Сравнительный подход позволяет изменить перспективы, поставить новые и необходимые вопросы, встряхнуть и раззадорить историков, замкнувшихся на местных гипотезах или одержимо занимающихся якобы «великими событиями» своих местных историй. В идеале сравнительный метод может дать освобождающий от рутины опыт, новое измерение, свободу и широкие горизонты войны в эмпиреях, и это вместо накопления груды материалов — не говоря уже о подчас попутном накоплении желчи — необходимых для академических версий битвы на Сомме или Пасшендаэле [2] Сражения Первой мировой войны на Западном фронте.
, версий, в которых за владение каждым дюймом территории ведется жесточайшая борьба. Впрочем для этой книги есть еще одно весьма примитивное обоснование. До сих пор никто еще не попытался осуществить полное и всестороннее исследование европейской аристократии девятнадцатого века. Даже самый заклятый ученый ненавистник прежних высших классов вряд ли станет отрицать, что данный предмет достоин изучения. И следовательно, даже несовершенная работа все же лучше, чем совсем ничего.
Работа такого рода существенным образом зависит от исследовательской литературы. А потому я в огромном долгу перед другими историками. Частично я постарался выразить им признательность в библиографии, отметив основные источники, из которых черпал информацию и идеи. Но учитывая масштаб книги, разумеется, я не смог дать библиографию в полном объеме, равно как прочесть более десятой части источников, необходимых для действительно полноценного научного изучения аристократии девятнадцатого века.
Основная проблема, связанная с имеющимися исследованиями, заключается в том, что наряду со всеми, зачастую огромными достоинствами этой литературы, она по сути является сугубо национальной. Речь не только о том, что в поле ее зрения находится единственно национальная, или даже провинциальная, элита или соответствующая проблема, но также и то, что поднимаемые вопросы, как и подход к ним, определяются большей частью национальными историографическими традициями и приверженностью к определенным идеям.

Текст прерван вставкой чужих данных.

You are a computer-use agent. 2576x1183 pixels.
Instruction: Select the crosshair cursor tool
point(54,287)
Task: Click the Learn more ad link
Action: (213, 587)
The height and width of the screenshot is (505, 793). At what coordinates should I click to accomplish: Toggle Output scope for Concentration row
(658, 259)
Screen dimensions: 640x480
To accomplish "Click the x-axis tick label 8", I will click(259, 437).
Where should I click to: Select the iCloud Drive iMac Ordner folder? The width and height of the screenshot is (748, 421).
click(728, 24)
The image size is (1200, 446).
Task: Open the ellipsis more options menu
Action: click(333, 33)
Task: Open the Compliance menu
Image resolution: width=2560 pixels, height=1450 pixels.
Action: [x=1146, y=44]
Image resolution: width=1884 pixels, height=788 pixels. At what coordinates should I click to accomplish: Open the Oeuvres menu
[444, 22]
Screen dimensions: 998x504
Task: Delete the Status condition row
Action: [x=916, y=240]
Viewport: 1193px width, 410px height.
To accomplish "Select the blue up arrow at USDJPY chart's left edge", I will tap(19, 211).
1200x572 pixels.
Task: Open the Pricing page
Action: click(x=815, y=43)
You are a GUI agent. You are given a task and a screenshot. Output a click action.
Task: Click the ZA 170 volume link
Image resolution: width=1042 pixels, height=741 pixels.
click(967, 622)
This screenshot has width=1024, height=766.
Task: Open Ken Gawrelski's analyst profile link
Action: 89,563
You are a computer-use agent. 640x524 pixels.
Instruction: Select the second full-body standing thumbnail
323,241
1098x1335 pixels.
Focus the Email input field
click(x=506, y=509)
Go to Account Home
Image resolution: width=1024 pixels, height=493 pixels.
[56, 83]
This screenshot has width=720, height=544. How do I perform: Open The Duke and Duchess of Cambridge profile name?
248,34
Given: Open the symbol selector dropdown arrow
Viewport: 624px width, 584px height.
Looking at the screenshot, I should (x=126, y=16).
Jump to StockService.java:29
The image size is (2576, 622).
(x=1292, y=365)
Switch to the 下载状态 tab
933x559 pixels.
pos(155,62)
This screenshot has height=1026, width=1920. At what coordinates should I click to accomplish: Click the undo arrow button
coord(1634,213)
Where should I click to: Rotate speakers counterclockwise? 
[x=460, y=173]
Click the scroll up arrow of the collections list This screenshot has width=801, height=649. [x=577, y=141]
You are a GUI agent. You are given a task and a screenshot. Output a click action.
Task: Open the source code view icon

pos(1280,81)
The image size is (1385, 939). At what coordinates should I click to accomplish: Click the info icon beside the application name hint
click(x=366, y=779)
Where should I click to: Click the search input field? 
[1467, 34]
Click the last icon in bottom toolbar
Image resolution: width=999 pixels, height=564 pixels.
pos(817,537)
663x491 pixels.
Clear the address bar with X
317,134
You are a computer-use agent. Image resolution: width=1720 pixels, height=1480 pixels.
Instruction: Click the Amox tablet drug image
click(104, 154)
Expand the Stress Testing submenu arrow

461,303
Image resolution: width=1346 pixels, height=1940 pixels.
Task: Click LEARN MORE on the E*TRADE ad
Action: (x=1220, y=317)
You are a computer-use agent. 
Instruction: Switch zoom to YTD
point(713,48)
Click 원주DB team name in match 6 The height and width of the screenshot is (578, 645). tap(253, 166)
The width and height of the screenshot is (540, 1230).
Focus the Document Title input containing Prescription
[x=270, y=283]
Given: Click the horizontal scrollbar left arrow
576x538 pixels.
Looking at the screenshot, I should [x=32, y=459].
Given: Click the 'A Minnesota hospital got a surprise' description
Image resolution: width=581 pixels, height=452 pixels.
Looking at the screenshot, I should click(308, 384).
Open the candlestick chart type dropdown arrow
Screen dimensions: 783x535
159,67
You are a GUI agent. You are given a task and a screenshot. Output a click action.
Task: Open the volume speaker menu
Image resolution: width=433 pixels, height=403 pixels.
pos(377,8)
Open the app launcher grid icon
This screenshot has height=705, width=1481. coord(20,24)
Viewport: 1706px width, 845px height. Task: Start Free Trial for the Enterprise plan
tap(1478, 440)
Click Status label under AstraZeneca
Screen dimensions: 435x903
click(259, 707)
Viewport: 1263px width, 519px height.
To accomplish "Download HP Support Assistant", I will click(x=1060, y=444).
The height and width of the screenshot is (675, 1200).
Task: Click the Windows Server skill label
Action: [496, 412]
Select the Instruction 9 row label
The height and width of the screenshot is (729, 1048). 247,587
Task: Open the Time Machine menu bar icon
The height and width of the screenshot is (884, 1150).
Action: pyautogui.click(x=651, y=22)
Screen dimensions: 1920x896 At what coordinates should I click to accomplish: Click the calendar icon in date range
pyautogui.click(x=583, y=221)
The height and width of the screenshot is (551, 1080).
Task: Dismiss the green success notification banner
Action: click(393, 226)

В России над всем господствует 1917 год. Речь идет о том, что при советском режиме был закрыт свободный доступ к архивам и что советским историкам приходилось прибегать к вполне определенным методам и уделять все свое внимание только вполне определенным областям российской истории. При такой ситуации нельзя не поражаться, насколько превосходны некоторые работы советских историков. Но даже в трудах западных специалистов на всем девятнадцатом веке лежит тень 1917 г., окрашивая как интерпретацию событий, так и выбор предмета изучения. Так, лучшее и, в сущности, единственное исследование дворянского сословия в период между 1800 и 1861 гг. было написано более века назад и даже оно является историей дворянства не столько девятнадцатого века, сколько всего периода его существования.